====== Избранный фрагмент

А.Ю. Пищулин: Вы знаете, православие -это ведь самая органичная религия. По крайней мере, для нас, ее носителей. И мне кажется, что главное, чтобы это не было каким-то искусственным мероприятием по переводу на какой-то искусственный язык.

Есть люди, в том числе и священнослужители, которые обладают даром излагать свои мысли языком тех, с кем они разговаривают. И это же не значит, что они подбирают выражения! Они мыслят естественно, но принимая во внимание мир вокруг себя. Ведь и проповедь произносится не на церковно-славянском языке, а по-русски, потому что имеет своей целью аудиторию, как сказали бы мы, телевизионщики. (смеется) И проповедник разговаривает на языке аудитории, это совершенно верно.

Но, конечно, не надо подбирать выражения, не надо заниматься переводом с русского на русский или с русского на арго. Не надо пытаться оснастить свою речь молодежными словечками в расчете на то, что молодежи так будет приятнее. Потому что тогда надо переводить службу с церковно-славянского на русский и идти по обновленческому пути, который, как мне кажется, приведет в абсолютный тупик — к разрушению тех самых ценностей, о которых я говорил.

============
====== Строки данных

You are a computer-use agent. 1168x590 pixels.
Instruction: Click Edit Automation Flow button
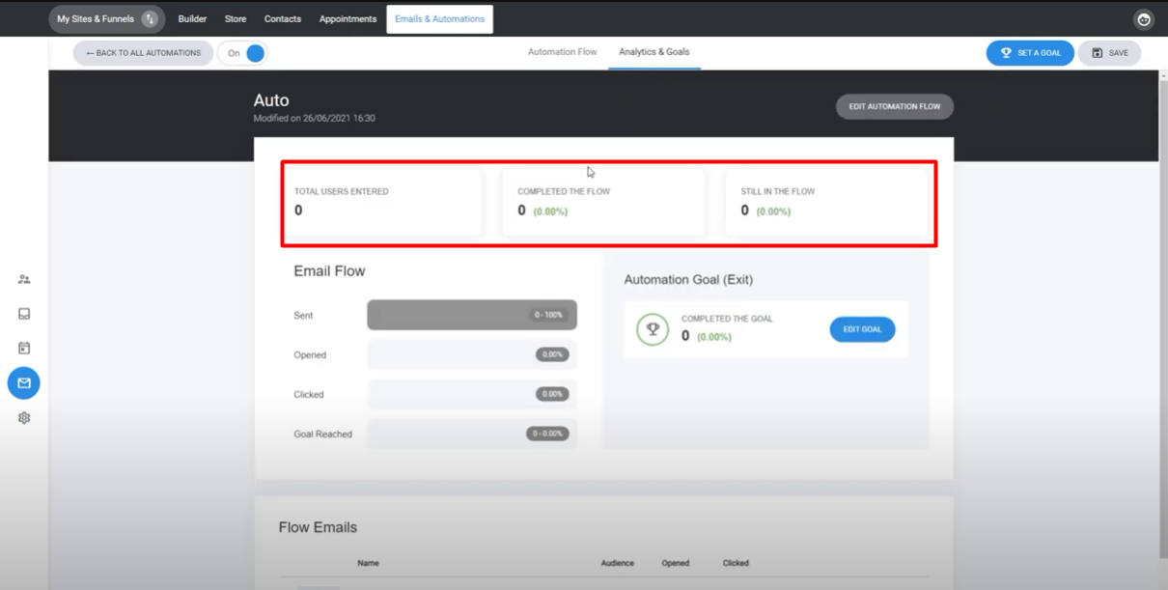(x=894, y=106)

============

Инструкции к упражнению>
[A] Ответьте, на каком языке, согласно фрагменту, произносится проповедь.
[B] Переведите на английский язык предложение из фрагмента: «Они мыслят естественно, но принимая во внимание мир вокруг себя».
Строки здесь не понадобятся.

Результаты>
[A] Проповедь произносится по-русски, а не на церковно-славянском языке.

[B] They think naturally, but taking into account the world around them.